*A mother and her two children are entering the bakery at 11:45 a.m. on their way home from church.
#2 Son: Oh, Mom. There was water dripping from my ceiling this morning.
Songbird: (Takes a deep breath and doesn’t holler in the bakery.) Really? I might have liked to know this before we left the house 3 hours ago.
#2 Son: It wasn’t dripping much.
*They buy their bread and head home. Mother begins to become highly anxious about her roof, as #2 Son lives in the converted attic.
#2 Son: Why don’t you call Uncle Brother-in-Law the Carpenter?
Songbird: He’s away for the weekend.
The Princess: They’re always away.
Songbird: I don’t know what to do! I need a husband to tell me what to do!! (Thinks.) I could call that old husband.

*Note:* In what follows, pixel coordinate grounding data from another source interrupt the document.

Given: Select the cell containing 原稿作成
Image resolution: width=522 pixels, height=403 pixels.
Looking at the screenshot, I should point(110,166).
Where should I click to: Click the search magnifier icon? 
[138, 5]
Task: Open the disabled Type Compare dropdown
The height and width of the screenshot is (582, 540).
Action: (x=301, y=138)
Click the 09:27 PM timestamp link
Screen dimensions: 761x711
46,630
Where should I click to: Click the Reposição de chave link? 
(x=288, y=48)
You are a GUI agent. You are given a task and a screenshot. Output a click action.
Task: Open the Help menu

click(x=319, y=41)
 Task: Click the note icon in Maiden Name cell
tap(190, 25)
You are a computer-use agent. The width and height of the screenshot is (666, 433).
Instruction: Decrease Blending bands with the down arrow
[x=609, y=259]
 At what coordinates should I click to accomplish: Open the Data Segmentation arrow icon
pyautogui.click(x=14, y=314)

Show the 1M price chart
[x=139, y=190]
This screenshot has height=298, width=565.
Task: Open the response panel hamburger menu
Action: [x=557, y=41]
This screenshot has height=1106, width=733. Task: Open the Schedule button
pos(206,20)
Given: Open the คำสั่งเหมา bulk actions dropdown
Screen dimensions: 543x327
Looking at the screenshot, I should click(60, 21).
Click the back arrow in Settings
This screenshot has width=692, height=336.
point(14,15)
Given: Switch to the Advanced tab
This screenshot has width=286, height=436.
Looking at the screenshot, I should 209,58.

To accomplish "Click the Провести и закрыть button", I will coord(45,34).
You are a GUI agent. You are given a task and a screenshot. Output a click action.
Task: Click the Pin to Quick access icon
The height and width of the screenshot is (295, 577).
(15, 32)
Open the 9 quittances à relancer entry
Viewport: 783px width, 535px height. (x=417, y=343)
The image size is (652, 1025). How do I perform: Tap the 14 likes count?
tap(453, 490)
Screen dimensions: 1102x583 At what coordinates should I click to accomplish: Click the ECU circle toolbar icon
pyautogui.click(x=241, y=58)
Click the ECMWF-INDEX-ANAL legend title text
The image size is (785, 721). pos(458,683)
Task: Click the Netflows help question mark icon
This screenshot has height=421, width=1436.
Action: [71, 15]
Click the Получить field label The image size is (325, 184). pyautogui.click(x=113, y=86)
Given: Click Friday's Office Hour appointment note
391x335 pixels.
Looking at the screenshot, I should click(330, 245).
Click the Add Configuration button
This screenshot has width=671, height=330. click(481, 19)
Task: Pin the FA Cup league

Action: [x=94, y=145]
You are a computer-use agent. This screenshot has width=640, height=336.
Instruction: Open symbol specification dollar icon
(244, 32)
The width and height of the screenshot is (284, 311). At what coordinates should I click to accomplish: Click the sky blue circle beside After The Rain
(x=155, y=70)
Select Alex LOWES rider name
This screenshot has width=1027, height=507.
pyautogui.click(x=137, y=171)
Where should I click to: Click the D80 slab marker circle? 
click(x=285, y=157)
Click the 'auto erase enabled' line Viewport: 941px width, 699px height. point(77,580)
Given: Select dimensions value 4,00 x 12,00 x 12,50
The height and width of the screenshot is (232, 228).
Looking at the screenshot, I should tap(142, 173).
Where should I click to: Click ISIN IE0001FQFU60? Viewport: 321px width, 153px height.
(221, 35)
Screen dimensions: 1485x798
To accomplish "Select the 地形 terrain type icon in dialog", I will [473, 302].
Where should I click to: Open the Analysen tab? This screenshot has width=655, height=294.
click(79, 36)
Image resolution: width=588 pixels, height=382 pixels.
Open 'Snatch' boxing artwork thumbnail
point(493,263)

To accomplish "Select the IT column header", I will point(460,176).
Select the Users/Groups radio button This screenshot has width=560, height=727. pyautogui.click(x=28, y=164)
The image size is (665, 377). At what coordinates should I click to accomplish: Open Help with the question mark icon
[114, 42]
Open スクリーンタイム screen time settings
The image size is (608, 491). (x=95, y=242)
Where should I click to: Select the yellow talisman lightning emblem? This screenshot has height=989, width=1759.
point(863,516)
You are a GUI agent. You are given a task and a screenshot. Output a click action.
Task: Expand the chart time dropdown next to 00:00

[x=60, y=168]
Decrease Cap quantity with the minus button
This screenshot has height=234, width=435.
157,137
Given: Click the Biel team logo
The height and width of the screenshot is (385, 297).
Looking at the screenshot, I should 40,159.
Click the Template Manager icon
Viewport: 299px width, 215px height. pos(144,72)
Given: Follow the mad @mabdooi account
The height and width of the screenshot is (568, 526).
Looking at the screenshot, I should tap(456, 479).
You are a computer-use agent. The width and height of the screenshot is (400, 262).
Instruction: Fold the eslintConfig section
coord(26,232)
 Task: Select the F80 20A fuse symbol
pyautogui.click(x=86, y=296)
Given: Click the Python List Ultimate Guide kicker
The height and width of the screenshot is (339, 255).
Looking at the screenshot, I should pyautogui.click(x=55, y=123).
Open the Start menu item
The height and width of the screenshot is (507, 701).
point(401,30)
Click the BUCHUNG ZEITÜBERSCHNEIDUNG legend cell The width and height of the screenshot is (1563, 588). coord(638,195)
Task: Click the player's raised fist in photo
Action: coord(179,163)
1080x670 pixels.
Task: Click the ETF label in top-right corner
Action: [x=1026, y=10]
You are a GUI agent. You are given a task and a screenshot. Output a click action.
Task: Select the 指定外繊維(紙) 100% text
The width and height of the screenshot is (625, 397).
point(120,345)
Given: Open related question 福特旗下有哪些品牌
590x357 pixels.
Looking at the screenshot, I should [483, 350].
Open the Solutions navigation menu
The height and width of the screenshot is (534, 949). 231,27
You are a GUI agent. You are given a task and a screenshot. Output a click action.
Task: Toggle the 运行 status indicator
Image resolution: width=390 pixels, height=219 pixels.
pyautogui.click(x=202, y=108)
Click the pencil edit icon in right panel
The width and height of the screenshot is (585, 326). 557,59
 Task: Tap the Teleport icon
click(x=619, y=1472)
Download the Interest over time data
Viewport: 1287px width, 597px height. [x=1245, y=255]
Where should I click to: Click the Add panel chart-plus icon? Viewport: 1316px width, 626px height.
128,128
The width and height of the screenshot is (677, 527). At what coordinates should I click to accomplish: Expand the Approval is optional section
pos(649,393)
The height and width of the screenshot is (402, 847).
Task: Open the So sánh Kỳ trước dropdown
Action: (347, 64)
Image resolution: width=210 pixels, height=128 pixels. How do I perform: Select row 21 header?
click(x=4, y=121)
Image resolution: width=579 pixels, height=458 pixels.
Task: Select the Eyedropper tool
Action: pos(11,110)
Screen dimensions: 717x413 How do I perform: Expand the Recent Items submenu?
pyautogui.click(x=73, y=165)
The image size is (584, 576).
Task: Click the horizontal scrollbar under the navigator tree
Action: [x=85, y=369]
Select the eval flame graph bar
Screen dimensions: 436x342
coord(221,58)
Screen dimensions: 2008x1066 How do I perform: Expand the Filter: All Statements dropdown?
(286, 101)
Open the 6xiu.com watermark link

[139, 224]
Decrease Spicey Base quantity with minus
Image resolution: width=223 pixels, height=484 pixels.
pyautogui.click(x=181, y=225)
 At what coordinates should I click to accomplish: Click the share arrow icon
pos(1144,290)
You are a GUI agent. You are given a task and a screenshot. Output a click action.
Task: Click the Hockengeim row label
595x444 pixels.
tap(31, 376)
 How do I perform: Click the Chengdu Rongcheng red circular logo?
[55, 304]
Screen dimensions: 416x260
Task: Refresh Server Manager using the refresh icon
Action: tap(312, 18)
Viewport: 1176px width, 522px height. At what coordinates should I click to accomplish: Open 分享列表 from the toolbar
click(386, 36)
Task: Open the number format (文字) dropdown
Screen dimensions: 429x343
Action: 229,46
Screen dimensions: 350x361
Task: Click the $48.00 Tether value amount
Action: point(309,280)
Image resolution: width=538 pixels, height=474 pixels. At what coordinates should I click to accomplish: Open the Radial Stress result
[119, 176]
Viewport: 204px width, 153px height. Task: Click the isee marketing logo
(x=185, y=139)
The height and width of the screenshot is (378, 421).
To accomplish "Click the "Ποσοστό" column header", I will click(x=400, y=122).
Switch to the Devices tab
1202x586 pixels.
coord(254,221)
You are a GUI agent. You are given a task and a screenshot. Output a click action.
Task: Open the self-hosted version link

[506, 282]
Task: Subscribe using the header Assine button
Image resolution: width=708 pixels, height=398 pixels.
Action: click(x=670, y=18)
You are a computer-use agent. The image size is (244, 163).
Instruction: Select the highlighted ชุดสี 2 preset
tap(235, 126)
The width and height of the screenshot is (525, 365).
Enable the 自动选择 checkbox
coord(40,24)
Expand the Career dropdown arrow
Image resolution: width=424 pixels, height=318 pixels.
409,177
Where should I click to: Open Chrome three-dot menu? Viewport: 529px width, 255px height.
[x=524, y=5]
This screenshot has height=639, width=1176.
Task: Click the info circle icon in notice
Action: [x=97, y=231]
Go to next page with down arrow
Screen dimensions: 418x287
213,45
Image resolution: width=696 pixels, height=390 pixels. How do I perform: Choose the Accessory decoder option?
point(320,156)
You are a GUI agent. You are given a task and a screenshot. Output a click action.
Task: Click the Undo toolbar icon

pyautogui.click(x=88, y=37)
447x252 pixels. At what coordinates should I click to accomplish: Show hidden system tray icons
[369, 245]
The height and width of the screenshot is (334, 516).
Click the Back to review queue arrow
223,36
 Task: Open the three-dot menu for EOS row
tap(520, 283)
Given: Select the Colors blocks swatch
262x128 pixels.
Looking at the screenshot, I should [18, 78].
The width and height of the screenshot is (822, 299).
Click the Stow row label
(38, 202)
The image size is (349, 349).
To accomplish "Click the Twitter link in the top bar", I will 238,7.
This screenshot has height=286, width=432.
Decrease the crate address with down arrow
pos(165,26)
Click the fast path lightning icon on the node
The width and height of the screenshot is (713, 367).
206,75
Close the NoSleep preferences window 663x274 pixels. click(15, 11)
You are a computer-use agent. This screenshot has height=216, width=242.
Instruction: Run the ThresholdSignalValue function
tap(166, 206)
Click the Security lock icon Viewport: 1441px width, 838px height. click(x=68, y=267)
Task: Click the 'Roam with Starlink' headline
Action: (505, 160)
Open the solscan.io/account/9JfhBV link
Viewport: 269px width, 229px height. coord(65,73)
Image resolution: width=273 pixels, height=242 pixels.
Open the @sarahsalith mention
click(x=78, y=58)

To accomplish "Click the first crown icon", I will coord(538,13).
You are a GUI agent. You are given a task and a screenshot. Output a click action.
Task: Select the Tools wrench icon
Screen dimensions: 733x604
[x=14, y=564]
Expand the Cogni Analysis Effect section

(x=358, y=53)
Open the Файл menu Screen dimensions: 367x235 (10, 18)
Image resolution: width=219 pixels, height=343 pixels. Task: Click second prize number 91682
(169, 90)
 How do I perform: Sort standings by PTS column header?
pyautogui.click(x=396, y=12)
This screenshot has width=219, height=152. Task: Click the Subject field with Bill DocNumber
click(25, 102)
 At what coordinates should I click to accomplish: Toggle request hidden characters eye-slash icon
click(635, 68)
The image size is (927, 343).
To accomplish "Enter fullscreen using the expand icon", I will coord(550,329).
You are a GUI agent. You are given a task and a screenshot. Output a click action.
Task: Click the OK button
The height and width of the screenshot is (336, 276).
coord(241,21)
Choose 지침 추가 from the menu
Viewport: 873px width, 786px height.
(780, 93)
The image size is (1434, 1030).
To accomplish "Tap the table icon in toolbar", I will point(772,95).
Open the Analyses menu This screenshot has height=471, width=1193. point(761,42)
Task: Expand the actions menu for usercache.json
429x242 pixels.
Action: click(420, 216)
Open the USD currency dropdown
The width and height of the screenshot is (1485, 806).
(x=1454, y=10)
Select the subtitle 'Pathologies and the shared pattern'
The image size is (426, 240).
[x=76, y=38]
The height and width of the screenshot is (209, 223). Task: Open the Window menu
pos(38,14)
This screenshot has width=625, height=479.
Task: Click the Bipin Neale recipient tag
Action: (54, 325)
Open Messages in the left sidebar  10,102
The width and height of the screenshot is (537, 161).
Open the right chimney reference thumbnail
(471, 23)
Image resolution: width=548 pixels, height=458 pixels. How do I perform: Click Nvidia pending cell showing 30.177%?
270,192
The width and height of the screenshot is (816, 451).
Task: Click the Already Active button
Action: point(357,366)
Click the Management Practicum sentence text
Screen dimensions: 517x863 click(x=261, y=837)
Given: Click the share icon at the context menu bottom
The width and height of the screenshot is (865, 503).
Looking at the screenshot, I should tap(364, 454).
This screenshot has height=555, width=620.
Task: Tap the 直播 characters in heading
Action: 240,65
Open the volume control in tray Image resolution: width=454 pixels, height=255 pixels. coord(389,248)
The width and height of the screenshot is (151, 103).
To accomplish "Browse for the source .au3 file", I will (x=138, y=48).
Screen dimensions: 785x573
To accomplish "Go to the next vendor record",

#2 Son: (affecting an exagerated tone of femininity) “I lost my husband. But I have a spare two blocks away.”
Songbird: You are a very bad boy.
*Later, in the car.
#2 Son: Mom, do you want to hear a really terrible joke about Jesus?
#2 Son: It’s not that bad.
Songbird: No. What makes you think I’ll believe you when you say it’s not that bad, when you just told me it was really terrible?
#2 Son: Mom. Seriously.
Songbird: Fine. Just tell it and get it over with.
He tells the joke. Outrage ensues.
Songbird: I can’t believe you would tell such a joke. And there you are wearing that Jesus Rocks bracelet from church camp!!
The Princess: Hey! I gave that to you because I thought you were going to be respectful!
#2 Son: No givebacks.
The moral of our story? Ninth-grade boys: can’t live with’em, can’t live without…well, let’s give that some thought.